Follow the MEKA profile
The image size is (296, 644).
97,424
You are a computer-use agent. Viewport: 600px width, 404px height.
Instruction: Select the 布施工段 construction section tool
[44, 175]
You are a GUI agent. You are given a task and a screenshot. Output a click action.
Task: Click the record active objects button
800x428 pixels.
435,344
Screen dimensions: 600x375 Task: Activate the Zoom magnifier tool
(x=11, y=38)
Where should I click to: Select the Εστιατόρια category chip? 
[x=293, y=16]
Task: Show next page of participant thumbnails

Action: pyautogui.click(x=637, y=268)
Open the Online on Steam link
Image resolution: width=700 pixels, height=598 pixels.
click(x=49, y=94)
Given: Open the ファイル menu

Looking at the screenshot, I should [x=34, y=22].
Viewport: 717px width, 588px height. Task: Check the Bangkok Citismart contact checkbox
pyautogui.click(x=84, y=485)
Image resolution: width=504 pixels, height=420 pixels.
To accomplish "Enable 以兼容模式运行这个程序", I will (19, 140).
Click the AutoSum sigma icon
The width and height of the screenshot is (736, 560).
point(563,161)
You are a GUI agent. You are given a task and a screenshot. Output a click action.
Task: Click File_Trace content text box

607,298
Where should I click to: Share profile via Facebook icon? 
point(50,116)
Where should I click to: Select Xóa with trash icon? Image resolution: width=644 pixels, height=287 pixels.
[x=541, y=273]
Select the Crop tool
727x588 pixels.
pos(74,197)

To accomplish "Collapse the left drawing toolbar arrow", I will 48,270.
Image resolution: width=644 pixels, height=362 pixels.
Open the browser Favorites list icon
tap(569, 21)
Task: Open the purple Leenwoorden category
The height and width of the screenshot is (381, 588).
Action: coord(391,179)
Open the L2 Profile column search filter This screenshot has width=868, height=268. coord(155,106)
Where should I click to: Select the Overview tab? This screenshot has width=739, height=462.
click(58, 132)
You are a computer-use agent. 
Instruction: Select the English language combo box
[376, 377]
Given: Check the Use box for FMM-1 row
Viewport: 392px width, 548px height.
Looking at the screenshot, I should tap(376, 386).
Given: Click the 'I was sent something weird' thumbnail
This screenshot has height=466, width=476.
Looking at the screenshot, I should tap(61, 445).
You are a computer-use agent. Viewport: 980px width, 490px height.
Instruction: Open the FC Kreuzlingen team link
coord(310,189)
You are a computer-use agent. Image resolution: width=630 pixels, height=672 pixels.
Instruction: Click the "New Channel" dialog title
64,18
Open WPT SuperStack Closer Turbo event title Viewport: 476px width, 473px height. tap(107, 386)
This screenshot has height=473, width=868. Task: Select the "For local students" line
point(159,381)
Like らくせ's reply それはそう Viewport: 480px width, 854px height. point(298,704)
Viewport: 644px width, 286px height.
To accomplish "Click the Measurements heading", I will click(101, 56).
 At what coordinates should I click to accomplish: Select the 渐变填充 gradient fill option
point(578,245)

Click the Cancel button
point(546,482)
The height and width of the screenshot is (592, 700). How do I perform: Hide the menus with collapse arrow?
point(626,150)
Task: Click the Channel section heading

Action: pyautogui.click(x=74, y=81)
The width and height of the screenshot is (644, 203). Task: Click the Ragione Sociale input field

+-------+

→ **Required action**: Reproduce the listing above in full, word for word.

→ **Problem solution**:
Follow the MEKA profile
The image size is (296, 644).
97,424
You are a computer-use agent. Viewport: 600px width, 404px height.
Instruction: Select the 布施工段 construction section tool
[44, 175]
You are a GUI agent. You are given a task and a screenshot. Output a click action.
Task: Click the record active objects button
800x428 pixels.
435,344
Screen dimensions: 600x375 Task: Activate the Zoom magnifier tool
(x=11, y=38)
Where should I click to: Select the Εστιατόρια category chip? 
[x=293, y=16]
Task: Show next page of participant thumbnails

Action: pyautogui.click(x=637, y=268)
Open the Online on Steam link
Image resolution: width=700 pixels, height=598 pixels.
click(x=49, y=94)
Given: Open the ファイル menu

Looking at the screenshot, I should [x=34, y=22].
Viewport: 717px width, 588px height. Task: Check the Bangkok Citismart contact checkbox
pyautogui.click(x=84, y=485)
Image resolution: width=504 pixels, height=420 pixels.
To accomplish "Enable 以兼容模式运行这个程序", I will (19, 140).
Click the AutoSum sigma icon
The width and height of the screenshot is (736, 560).
point(563,161)
You are a GUI agent. You are given a task and a screenshot. Output a click action.
Task: Click File_Trace content text box

607,298
Where should I click to: Share profile via Facebook icon? 
point(50,116)
Where should I click to: Select Xóa with trash icon? Image resolution: width=644 pixels, height=287 pixels.
[x=541, y=273]
Select the Crop tool
727x588 pixels.
pos(74,197)

To accomplish "Collapse the left drawing toolbar arrow", I will 48,270.
Image resolution: width=644 pixels, height=362 pixels.
Open the browser Favorites list icon
tap(569, 21)
Task: Open the purple Leenwoorden category
The height and width of the screenshot is (381, 588).
Action: coord(391,179)
Open the L2 Profile column search filter This screenshot has width=868, height=268. coord(155,106)
Where should I click to: Select the Overview tab? This screenshot has width=739, height=462.
click(58, 132)
You are a computer-use agent. 
Instruction: Select the English language combo box
[376, 377]
Given: Check the Use box for FMM-1 row
Viewport: 392px width, 548px height.
Looking at the screenshot, I should tap(376, 386).
Given: Click the 'I was sent something weird' thumbnail
This screenshot has height=466, width=476.
Looking at the screenshot, I should tap(61, 445).
You are a computer-use agent. Viewport: 980px width, 490px height.
Instruction: Open the FC Kreuzlingen team link
coord(310,189)
You are a computer-use agent. Image resolution: width=630 pixels, height=672 pixels.
Instruction: Click the "New Channel" dialog title
64,18
Open WPT SuperStack Closer Turbo event title Viewport: 476px width, 473px height. tap(107, 386)
This screenshot has height=473, width=868. Task: Select the "For local students" line
point(159,381)
Like らくせ's reply それはそう Viewport: 480px width, 854px height. point(298,704)
Viewport: 644px width, 286px height.
To accomplish "Click the Measurements heading", I will click(101, 56).
 At what coordinates should I click to accomplish: Select the 渐变填充 gradient fill option
point(578,245)

Click the Cancel button
point(546,482)
The height and width of the screenshot is (592, 700). How do I perform: Hide the menus with collapse arrow?
point(626,150)
Task: Click the Channel section heading

Action: pyautogui.click(x=74, y=81)
The width and height of the screenshot is (644, 203). Task: Click the Ragione Sociale input field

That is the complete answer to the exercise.